The pump 61 is controlled on the basis of the water flow rate detected by the mass flow meter 62, such that the amount of the introduced water for injecting can be appropriately adjusted. According to the fuel cell stack simulator, when estimating the performance of the BOP of the fuel cell system, a fuel cell stack is not required such that there is no possibility that the fuel cell stack can be damaged. Accordingly, a variety of conditions, which are intended to simulate operation of the fuel cell system, can be applied such that optimum conditions are easily determined. Furthermore, the fuel cell stack simulator has no membrane such that a pressure limitation, which is determined based on the kind of membrane, need not be considered, and the same type of fuel cell stack simulator can be adapted regardless of the pressures of the fluids.
Furthermore, although the fuel cell stack is operated under appropriate conditions, a fuel cell stack has a predetermined lifespan until it deteriorates. However the fuel cell stack simulator can be operated without deterioration, and it guarantees a relatively long lifespan.

Claims

1. A fuel cell stack simulator system comprising:

an air flow field supplied with air and exhausting remains of the supplied air after heating the supplied air and reducing the pressure of the supplied air;

a fuel flow field supplied with fuel gas and exhausting remains of the supplied fuel gas after heating the supplied fuel gas and reducing the pressure of the supplied fuel gas;

a coolant flow field supplied with coolant and exhausting the supplied coolant after heating the supplied coolant and reducing the pressure of the coolant;

a moisture-supplying field for supplying moisture into the fuel cell stack simulator;

an air-consuming field connected to the air flow field for reducing the pressure of heated air in said air flow field; and

a fuel-gas-consuming field connected to the fuel flow supplying field for reducing the pressure of heated fuel gas in said fuel flow field.
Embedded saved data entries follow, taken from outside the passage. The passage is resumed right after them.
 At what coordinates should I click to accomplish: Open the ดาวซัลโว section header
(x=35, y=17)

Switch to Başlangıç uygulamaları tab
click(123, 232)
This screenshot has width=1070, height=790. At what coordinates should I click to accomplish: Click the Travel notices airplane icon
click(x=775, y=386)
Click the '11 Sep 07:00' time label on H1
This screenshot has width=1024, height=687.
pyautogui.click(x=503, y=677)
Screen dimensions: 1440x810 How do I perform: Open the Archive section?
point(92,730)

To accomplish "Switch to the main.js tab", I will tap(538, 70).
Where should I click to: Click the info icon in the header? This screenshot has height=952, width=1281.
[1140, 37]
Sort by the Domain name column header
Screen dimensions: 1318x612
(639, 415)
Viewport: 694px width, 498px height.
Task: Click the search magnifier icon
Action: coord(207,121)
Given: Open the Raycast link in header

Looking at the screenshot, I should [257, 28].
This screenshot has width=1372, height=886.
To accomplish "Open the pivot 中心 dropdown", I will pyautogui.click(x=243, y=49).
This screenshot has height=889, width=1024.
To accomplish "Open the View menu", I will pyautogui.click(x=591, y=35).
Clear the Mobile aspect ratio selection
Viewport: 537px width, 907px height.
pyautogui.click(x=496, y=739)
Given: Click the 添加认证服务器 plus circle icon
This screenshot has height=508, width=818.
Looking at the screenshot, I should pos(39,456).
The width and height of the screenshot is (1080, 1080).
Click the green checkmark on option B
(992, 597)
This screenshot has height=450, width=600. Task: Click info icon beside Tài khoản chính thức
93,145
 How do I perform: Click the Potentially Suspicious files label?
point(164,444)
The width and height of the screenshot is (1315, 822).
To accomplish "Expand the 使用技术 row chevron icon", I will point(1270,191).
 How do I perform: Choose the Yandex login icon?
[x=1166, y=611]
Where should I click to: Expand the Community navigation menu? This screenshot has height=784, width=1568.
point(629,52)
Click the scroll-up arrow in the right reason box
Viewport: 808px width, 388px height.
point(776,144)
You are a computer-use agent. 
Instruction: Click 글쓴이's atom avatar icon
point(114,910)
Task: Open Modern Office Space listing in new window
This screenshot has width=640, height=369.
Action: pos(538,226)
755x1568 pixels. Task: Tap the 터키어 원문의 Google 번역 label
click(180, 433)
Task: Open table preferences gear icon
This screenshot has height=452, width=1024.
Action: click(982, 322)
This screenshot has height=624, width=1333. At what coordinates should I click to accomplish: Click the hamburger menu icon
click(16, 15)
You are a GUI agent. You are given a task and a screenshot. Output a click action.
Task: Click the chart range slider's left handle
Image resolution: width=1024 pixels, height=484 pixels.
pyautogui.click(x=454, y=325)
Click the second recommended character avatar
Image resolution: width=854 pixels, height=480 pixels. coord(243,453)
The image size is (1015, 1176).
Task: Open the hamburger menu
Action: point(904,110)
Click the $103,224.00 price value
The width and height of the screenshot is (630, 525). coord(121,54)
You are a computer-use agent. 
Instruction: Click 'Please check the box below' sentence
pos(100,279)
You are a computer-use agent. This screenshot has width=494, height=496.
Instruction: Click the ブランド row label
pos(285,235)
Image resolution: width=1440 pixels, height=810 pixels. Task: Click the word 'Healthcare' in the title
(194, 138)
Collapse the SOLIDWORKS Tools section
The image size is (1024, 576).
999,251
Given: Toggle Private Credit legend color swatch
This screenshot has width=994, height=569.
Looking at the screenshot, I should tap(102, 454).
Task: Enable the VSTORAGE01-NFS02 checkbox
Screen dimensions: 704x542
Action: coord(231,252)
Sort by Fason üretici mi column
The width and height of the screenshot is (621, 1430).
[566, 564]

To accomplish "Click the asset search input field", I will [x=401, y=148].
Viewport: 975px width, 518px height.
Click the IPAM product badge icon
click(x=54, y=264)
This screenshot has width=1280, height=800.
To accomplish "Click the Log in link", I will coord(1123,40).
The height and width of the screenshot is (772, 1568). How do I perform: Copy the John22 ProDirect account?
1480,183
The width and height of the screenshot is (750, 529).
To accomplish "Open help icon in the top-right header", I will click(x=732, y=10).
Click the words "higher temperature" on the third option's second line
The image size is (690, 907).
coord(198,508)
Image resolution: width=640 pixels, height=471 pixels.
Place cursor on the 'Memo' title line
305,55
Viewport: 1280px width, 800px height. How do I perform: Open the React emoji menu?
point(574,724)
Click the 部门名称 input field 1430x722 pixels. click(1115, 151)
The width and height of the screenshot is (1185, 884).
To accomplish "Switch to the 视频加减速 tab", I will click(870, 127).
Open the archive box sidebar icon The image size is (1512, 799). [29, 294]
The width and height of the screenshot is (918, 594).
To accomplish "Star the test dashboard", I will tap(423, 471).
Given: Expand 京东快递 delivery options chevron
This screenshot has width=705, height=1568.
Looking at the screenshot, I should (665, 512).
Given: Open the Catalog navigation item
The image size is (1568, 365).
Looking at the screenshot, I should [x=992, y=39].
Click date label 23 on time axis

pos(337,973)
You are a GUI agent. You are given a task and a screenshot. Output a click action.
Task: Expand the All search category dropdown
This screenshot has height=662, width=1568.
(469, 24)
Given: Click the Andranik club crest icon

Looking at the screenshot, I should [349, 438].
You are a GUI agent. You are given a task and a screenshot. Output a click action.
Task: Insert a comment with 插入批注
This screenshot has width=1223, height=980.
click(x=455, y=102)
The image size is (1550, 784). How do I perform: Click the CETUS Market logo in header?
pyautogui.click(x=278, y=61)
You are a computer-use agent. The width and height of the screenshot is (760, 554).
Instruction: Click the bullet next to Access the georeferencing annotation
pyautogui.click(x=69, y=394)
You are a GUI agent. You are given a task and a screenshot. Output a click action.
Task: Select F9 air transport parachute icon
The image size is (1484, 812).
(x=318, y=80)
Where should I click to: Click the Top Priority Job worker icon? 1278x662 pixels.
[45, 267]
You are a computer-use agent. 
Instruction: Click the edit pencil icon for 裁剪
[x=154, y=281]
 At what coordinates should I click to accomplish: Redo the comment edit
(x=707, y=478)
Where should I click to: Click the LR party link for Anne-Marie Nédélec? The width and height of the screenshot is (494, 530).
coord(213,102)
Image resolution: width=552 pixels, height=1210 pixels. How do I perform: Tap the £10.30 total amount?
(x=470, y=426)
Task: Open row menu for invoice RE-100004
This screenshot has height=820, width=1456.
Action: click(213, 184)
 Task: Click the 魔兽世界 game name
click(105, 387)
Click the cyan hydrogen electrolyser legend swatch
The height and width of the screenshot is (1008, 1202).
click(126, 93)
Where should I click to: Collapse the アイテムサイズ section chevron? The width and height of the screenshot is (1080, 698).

2. The fuel cell stack simulator of claim 1, wherein each of the air flow field, the fuel flow field, and the coolant flow field includes a control valve for reducing the pressure of flow therethrough, and a heater for heating the flow therethrough.

3. The fuel cell stack simulator of claim 1, wherein each of the air flow field, the fuel flow field, and the coolant flow field is provided with a temperature sensor and a pressure sensor disposed in an inlet and an outlet thereof.

4. The fuel cell stack simulator of claim 2, wherein each of the control valves is controlled based on the pressures detected by the pressure sensors.

5. The fuel cell stack simulator of claim 2, wherein each of the heaters is controlled based on the temperature detected by the temperature sensors.

6. The fuel cell stack simulator of claim 1, wherein each of the air-consuming field and the fuel-gas-consuming field has a mass flow meter for detecting the flow rate, and a pump for deriving a portion of the flow thereof.

7. A fuel cell stack simulator of claim 6, wherein the pump is controlled based on the flow rate detected by the mass flow meter.

8. The fuel cell stack simulator of claim 1, wherein the moisture-supplying field has a pump for introducing water, a mass flow meter for detecting the flow rate of the introduced water, a heater for heating the introduced water, and a injector for injecting the heated water into the air flow field in the form of moisture.

9. The fuel cell stack simulator of claim 8, wherein the pump of the moisture-supplying field is controlled based on the flow rate detected by the mass flow meter of the moisture-supplying field.